Making Algebra easier for you!

Using Slope Intercept Form

Now that you've completed a lesson on graphing slope you are finally ready to graph linear equations.

There are several different ways to graph linear equations. You've already learned how to graph using a table of values. That's okay for the beginner, but it can be a little time consuming.

Using slope intercept form is one of the quickest and easiest ways to graph a linear equation.

Before we begin, I need to introduce a little vocabulary. We are going to talk about **x and y intercepts.**

An **x intercept** is the point where your line crosses the x-axis. The **y intercept** is the point where your line crosses the y-axis.

We are only going to focus on the **y intercept** in this lesson, but you'll need to know x intercept for later.

Let's take a look at intercepts.

Slope intercept form is used when your linear equation is written in the form:

**y = mx + b**

x and y are your variables. m will be a numeral, which is your slope. b will also be a numeral and this is the y-intercept.

**In this form only** (when your equation is written as y = ....) the coefficient of x is the slope and
the constant is the y intercept.

When an equation is written in this form, you can look at the equation and have enough information to graph the equation.

Take a look...

Let's look at a few examples and I promise that you'll LOVE this new way of graphing!

Graph the equation: y = 2x + 4

Before we begin, let's identify the slope and y-intercept.

Slope = 2 or 2/1

Y-intercept = 4 or (0,4)

**Step 1: **Plot the y-intercept on your graph. The y-intercept is 4, so I will plot the point (0,4)

**Step 2: **From the y-intercept (0,4) use the slope to plot your next point.

The slope is 2, so you will rise 2 (up) and run 1 (to the right).

**Step 3**: Draw a line through your two points.

This line represents the equation y = 2x + 4.

Every point on this line is a solution to this equation.

Need a little more clarification? No problem, just check out the following video. Example 1 will be explained again step by step.

Let's take a look at one more example.

In this example, we will graph an equation that has a negative slope.

Graph the equation, y = -1/3x

Let's first identify the slope and y-intercept.

The slope is -1/3.

The y-intercept is 0. Since there is no number value for b, the y-intercept is 0. This means that the y-intercept is at the origin or (0,0).
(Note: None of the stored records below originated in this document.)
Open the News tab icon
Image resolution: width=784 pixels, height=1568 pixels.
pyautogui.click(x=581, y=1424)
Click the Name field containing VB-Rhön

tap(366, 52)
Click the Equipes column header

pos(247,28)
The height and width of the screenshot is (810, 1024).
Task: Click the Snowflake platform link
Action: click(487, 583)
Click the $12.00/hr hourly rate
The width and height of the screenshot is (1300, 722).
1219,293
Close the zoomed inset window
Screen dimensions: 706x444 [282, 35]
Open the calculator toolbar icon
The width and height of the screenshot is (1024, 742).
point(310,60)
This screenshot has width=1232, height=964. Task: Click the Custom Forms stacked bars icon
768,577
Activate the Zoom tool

**Step 1:** Plot your y-intercept. (0,0).

**Step 2:** The slope is -1/3. Therefore, from the y-intercept, we will count down 1 and right 3. Then plot your next point at (-1,3).

**Step 3**: Draw a line through your two points.

This line represents the equation y = -1/3x.

Every point on this line is a solution to this equation.

Notice that the slope in this equation is negative. This means that our line must be "falling" from left to right.

Always double check your line and your slope. If your slope is **positive,** then your line should **"rise"** from left to right. If your slope is **negative,** then your line should **"fall"** from left to right.

Here's a quick summary of this lesson:

- Your
**y intercept**is always the**first point**that you plot on the line. Your point will always be (0, b). - Then use your slope to plot your next point.
- If you have two points, you can draw a straight line and this is the line that represents your equation. Any point on that line is a solution to the equation.

**Tip:** You have to be very accurate in plotting your points and drawing your lines in order to be able
to read your graph to find other solutions!